I don't think this is going to help much as there are idiots who either can't read or think they know what's up when they don't. I still cannot believe that my mother tried to get through security with 16oz full bottles of all her stuff in her carryon...then she got all huffy cuz they dumped it!!! I guess she's been living in a cave.

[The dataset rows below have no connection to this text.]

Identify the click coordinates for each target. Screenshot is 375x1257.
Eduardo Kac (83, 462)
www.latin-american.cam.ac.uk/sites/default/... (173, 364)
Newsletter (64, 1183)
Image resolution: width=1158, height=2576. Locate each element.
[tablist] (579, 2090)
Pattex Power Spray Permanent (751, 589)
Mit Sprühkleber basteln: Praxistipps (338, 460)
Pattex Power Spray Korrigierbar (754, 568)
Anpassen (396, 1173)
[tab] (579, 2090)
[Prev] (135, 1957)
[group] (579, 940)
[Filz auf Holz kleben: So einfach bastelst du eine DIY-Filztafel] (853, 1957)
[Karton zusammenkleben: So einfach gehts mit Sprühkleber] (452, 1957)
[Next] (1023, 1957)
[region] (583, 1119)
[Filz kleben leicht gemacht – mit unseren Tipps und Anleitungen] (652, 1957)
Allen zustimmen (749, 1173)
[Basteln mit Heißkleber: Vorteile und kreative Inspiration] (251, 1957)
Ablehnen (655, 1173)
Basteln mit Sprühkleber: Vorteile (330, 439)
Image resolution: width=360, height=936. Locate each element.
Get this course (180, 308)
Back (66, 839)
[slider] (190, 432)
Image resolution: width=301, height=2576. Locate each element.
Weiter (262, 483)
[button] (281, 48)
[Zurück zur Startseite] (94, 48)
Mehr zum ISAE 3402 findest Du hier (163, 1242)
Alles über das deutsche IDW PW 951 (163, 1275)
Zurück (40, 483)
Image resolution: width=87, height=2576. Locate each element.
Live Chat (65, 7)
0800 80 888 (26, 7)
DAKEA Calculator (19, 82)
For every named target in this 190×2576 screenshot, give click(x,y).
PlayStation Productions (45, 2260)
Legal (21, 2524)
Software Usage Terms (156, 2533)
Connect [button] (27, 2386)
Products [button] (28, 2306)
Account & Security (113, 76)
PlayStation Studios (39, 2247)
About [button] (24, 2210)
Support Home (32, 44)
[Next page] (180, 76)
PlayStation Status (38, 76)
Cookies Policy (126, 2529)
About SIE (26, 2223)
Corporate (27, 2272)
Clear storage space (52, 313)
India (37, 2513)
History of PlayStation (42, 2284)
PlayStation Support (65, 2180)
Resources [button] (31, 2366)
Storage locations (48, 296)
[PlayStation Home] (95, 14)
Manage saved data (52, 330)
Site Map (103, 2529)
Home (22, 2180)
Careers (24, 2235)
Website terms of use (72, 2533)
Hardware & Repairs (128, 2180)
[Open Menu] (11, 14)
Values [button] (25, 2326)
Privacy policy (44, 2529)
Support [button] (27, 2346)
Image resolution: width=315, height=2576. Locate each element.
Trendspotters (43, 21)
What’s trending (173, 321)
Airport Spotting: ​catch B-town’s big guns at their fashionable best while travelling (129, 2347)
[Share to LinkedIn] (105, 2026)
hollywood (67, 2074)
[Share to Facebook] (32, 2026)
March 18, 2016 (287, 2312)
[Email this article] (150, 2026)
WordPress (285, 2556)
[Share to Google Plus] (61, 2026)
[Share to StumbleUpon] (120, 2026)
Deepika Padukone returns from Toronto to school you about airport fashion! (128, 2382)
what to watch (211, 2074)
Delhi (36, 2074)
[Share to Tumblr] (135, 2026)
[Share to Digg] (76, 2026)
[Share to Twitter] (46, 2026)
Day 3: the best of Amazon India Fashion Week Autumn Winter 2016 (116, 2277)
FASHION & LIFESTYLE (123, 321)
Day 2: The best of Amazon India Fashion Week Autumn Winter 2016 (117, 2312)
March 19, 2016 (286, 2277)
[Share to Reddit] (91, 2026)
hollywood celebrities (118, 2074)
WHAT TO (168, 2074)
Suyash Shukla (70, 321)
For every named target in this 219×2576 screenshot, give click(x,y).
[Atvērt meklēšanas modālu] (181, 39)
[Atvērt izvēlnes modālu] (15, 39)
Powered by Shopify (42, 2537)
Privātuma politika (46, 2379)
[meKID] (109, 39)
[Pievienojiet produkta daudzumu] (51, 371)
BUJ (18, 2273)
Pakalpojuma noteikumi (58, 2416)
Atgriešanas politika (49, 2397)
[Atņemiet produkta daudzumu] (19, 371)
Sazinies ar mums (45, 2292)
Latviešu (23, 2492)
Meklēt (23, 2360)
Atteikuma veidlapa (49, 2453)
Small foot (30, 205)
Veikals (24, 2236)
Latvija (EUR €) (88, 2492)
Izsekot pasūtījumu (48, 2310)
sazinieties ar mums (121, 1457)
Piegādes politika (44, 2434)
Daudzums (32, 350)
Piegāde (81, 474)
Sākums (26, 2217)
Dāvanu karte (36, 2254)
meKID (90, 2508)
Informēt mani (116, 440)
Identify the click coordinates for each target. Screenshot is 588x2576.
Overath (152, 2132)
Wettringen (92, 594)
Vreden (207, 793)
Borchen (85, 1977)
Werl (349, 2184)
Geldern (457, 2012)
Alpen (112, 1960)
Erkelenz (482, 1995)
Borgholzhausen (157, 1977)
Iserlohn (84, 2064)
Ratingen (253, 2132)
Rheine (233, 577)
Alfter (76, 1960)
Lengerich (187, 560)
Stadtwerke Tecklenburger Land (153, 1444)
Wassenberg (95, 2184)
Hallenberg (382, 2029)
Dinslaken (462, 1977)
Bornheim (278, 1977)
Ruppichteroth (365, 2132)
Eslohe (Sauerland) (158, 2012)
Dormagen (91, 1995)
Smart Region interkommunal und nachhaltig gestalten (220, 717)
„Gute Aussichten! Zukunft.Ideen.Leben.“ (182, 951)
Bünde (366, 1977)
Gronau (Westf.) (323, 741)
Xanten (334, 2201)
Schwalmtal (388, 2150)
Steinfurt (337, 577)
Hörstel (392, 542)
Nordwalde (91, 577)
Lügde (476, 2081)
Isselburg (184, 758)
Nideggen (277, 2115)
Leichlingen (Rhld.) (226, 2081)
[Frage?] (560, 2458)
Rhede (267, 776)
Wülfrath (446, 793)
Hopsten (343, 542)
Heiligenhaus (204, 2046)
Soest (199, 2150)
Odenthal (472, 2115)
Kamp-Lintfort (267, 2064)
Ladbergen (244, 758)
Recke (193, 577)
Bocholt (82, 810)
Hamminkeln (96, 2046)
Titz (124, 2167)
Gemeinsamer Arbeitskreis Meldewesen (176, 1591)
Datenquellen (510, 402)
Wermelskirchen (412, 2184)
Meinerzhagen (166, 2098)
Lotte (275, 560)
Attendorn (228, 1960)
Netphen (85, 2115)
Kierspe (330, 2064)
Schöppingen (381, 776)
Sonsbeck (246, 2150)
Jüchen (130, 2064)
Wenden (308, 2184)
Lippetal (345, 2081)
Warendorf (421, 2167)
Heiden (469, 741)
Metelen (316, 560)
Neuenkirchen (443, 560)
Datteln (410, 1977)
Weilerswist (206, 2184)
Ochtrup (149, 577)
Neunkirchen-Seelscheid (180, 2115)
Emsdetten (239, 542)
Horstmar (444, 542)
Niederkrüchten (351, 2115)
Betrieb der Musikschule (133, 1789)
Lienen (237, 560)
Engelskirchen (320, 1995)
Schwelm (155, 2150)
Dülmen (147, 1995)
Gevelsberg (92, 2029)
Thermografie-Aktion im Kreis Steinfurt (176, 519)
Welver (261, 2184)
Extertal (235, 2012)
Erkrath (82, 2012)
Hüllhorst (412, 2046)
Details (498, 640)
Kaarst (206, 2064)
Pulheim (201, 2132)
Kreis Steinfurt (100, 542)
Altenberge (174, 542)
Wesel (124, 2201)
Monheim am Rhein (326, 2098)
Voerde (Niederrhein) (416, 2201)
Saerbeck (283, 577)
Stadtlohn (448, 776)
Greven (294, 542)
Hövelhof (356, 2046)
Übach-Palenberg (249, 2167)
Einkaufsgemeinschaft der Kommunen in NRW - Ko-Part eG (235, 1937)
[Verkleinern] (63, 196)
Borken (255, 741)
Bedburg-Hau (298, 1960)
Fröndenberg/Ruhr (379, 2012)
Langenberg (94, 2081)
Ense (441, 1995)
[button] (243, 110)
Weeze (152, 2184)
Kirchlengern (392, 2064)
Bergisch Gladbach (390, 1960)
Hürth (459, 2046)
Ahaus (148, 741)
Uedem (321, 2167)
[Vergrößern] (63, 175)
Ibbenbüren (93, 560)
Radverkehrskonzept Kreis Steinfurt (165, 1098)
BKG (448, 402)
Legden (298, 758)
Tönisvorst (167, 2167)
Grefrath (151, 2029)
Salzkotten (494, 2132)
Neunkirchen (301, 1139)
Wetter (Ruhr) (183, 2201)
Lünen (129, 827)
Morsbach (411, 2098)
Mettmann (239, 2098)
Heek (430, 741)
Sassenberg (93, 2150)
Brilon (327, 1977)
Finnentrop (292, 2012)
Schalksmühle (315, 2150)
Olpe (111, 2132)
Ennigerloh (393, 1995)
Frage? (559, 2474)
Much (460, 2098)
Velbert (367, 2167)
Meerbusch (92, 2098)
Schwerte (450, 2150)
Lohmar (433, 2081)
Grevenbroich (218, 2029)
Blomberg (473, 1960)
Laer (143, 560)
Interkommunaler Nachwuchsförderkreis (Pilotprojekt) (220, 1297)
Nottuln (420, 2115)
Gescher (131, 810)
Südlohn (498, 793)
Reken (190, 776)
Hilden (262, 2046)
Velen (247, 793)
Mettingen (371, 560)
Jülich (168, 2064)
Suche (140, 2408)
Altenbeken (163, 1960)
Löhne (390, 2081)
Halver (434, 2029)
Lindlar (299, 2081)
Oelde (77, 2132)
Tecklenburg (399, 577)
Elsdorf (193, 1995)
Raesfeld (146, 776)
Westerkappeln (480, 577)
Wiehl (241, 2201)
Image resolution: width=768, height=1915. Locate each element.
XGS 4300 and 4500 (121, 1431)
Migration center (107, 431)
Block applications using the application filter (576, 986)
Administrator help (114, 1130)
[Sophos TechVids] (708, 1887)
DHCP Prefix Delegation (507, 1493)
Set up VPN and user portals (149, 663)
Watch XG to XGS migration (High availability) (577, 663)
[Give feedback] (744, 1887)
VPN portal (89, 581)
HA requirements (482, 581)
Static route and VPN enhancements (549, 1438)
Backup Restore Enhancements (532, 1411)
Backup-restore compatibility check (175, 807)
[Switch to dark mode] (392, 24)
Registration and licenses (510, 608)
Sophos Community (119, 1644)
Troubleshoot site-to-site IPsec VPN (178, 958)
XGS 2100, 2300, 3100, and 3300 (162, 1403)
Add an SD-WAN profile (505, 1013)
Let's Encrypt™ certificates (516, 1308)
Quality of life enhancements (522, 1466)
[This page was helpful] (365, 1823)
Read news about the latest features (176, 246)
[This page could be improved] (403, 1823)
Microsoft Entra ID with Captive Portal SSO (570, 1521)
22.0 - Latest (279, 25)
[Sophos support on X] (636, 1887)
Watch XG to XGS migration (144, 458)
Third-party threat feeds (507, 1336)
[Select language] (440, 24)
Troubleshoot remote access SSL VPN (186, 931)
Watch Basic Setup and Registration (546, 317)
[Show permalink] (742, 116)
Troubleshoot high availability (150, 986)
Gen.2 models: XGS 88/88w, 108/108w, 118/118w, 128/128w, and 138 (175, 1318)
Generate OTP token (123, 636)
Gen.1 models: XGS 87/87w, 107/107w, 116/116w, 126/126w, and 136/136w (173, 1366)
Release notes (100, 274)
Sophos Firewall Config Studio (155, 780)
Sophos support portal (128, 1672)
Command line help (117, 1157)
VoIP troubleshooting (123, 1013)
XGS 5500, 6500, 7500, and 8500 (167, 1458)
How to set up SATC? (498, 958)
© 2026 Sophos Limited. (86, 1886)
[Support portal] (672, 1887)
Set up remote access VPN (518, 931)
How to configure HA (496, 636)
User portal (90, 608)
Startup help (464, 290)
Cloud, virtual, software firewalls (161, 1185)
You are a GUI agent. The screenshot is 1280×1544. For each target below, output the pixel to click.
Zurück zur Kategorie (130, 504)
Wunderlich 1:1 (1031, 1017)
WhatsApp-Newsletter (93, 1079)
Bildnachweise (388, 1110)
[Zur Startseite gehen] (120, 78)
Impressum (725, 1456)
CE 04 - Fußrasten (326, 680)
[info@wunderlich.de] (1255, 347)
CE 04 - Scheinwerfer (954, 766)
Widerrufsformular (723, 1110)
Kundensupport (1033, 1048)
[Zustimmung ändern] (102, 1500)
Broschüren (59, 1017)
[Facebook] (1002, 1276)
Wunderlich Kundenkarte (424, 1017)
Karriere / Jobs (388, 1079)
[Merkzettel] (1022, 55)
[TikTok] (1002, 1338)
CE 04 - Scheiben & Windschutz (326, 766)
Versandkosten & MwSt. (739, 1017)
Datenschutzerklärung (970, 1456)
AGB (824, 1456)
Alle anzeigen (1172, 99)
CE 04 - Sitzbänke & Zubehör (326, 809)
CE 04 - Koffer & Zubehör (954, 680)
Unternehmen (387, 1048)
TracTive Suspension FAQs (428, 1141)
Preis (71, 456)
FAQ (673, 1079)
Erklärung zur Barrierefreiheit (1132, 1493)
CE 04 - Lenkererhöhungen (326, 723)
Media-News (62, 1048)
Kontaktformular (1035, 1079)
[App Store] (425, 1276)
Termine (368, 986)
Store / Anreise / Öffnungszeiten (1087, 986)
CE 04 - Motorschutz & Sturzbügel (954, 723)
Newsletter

what I would like to see is everything CLEARLY MARKED!!! The last time we flew the end of the security line was wrapped around baggage claim... the airport needed portable signs that marked where the end of the security line was. "YES! This is the security line and it's end is this way." I would also like to see cattle prods used to get people who are too busy chatting (w/other people or on their phones) to move when the line is moving.

I do have to give kudos to the airports who have folks going through the security line asking if anyone is running late for their flight. While I didn't need it, I thought it was cool.

Lazy Daisy said...

I had to get a new passport since mine expired that has the chip in it..supposedly it makes international travel easier. We'll see.

Goofy Girl said...

I would like the relaxed traveling - serenity now thing. I hate all the rush, the impatience... just relax we'll all get through!

Red said...

I love the idea of a black diamond export lane: I hate queuing behind those doofuses that forget to take their coat off, then take a lifetime to do it. Hurry up, already! I'm behind you with my shoes in my hands, my change in the tray and my trousers hanging round my knees because I've already removed my belt!

Melli said...

I see this coming to a screeching halt when 45 "casuals" see how much shorter the "expert" line is ... and decide they "know enough"... HA!